The executive search business can be a volatile one – hurting during periods of recession – so it makes sense that diversifying into coaching would help cushion any downturn in business. But most partners will tell you that they got into the business because their clients asked them to.

“Clients were saying, ‘You know how to evaluate our execs, can you help internally?’” Dorman said. He added, “We did not enter the leadership development business when search was down, but the desire to have multiple flows of income as a public company makes sense.”

Stephen Miles, regional managing partner for the Americas at Heidrick, said it’s natural for search firms to want to make their relationship with clients “deeper and stickier. We can help with all talent management, not just when they need to fill a position.”

He adds, “It may reinvent the way search looks like.”

The trend is partly driven by demographics. Companies are recognizing that there is a limited supply of talent and that they need to start focusing on developing internal leaders as top officers approach retirement.

The nucleus of Heidrick’s leadership development practice is helping groom CEO successors. “In the olden days, the CEO picked the successor,” said Miles. “Today, the board takes the successor very seriously.”

While it’s most common for coaches to be called in when there has been turnover in the executive team, in Sadvary’s case, “I’d been the COO and part of the transition plan included coaching for me,” he said.

For three months before he stepped into the CEO role and three months after, Sadvary met with Tim Dorman for about half a day every two weeks. “We looked at every skill a CEO needed to have to be successful, and we put that together with action items. It was very real – nothing esoteric.”

Despite the risk that it might be perceived as a negative, Sadvary told everyone in the company he was getting coached. “I didn’t keep it a secret.
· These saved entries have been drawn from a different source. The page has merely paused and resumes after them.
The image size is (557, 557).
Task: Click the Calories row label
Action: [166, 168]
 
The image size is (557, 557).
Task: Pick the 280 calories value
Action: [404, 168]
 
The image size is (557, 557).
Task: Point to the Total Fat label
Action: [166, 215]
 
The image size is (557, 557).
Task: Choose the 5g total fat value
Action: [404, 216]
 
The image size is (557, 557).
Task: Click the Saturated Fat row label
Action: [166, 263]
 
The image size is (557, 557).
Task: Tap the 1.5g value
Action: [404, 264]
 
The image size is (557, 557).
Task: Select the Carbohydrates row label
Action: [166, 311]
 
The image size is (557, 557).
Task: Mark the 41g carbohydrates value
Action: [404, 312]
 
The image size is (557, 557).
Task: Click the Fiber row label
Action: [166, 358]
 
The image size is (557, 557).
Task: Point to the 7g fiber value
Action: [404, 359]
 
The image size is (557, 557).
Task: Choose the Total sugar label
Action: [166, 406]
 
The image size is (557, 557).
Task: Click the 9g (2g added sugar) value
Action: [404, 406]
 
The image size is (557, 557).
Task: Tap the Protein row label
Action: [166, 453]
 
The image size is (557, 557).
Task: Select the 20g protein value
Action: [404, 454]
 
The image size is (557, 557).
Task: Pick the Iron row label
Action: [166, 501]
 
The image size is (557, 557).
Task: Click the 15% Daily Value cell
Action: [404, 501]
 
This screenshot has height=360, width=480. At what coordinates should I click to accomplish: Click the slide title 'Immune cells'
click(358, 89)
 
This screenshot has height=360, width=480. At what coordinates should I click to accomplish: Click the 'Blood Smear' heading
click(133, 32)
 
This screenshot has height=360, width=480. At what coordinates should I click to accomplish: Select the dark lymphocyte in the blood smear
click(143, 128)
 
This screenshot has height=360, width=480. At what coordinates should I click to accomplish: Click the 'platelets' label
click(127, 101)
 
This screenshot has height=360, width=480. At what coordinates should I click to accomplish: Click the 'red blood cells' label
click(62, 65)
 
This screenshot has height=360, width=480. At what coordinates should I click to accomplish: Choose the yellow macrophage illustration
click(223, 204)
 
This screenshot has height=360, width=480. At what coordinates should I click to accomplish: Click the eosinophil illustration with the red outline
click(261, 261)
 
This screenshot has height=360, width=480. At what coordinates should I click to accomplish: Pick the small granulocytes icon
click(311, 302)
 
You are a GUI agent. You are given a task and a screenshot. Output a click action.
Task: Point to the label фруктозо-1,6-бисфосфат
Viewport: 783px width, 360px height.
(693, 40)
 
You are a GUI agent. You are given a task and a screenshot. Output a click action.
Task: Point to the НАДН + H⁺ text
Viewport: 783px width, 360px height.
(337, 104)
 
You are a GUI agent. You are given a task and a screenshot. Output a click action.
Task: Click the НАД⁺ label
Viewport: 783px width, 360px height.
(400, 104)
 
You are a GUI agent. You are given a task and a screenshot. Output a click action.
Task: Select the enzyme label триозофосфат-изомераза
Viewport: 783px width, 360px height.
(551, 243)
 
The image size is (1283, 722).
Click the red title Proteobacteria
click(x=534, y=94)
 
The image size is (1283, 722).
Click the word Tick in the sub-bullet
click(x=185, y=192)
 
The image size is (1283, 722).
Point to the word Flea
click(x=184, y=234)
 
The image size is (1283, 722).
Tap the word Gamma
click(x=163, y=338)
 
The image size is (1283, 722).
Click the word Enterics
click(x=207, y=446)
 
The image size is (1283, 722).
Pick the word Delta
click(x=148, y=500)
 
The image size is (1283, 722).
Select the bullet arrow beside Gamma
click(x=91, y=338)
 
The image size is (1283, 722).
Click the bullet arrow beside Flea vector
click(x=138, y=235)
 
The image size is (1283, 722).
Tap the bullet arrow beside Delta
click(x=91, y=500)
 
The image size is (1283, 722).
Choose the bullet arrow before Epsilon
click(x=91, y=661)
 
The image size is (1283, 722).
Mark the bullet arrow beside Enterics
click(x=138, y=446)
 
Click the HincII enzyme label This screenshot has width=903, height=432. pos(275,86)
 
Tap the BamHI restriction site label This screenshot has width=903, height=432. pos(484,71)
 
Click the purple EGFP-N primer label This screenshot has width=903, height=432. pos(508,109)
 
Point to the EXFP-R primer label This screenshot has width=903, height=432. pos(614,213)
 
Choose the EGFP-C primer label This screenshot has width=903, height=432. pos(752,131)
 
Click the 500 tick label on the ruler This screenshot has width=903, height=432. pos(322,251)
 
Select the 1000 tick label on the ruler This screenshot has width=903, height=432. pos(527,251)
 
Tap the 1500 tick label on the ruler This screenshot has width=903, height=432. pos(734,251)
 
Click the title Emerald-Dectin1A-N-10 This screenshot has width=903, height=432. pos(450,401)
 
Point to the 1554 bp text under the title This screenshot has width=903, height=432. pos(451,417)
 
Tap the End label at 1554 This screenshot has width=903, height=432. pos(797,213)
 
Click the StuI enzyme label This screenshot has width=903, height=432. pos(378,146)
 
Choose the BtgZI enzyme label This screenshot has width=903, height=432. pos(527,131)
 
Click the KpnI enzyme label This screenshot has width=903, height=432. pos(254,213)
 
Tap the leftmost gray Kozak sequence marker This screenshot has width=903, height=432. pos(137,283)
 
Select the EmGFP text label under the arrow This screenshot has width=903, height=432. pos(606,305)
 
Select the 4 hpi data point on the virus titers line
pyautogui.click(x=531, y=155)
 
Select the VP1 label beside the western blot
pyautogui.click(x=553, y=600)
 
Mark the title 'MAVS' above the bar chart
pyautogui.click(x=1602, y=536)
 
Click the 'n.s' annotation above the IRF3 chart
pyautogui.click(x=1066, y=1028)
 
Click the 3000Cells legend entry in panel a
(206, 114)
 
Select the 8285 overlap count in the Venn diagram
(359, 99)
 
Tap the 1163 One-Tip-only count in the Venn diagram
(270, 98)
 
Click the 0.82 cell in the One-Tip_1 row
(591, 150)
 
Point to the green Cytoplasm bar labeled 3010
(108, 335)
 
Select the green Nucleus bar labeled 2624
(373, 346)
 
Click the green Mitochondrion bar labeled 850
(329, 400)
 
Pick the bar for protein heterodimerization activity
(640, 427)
I told people I’m fully competent, but I’d never been a CEO before and I need to hone my skills.”

Coaches also may be brought in to help an existing executive perform at the next level, or in cases of a merger and acquisition, when new skills might need to be learned in a hurry. They can also be part of the headhunters’ package.

Executive Connections LLC, a Salisbury CT-based retained search firm, offers its candidates six months’ worth of coaching after they’re placed as part of the fee. “It helps improve their track record because 50% of hires fail in the first 18 months,” said CEO Jeff Gundersen. It’s also a way to set the firm apart from the competition.

“It’s such a hot talent market with people getting three offers. A candidate may take our offer if he knows he’s supported by our team,” adds Lorraine White, the chief coaching officer.

Costly, but beneficial
Coaching can also be defensive – to keep an executive from getting off track, or to keep someone in the company. Either way, it can reap real benefits for a company, says one expert.

Kevin Cashman, who started LeaderSource 30 years ago and will remain president of the division within Korn/Ferry, said the return on investment for a coach can be “six to seven times investment over 12 months. It can bring a team together, or it can transform a company.”

The typical cost to a company for a coach is $20,000 to $40,000 over four to six months. But some coaches charge as much as $100,000. And some, like Cashman, even have a CEO camp, where top execs spend three to four days in an intensive workshop with one session a week thereafter.

Cashman is an advocate of proactive coaching – and not just for the guy at the top. He thinks the next wrinkle in coaching will be a holistic one – treating the individual, the team and the organization. “Coaching has been much too transactive – give me somebody to coach and I can improve performance,” he said.

But that’s not sufficient today, Cashman said, and coaches should treat the patient in the context of where the company is heading and why. It’s almost like being a management consultant, he agrees, “except you’re treating the human dynamics.”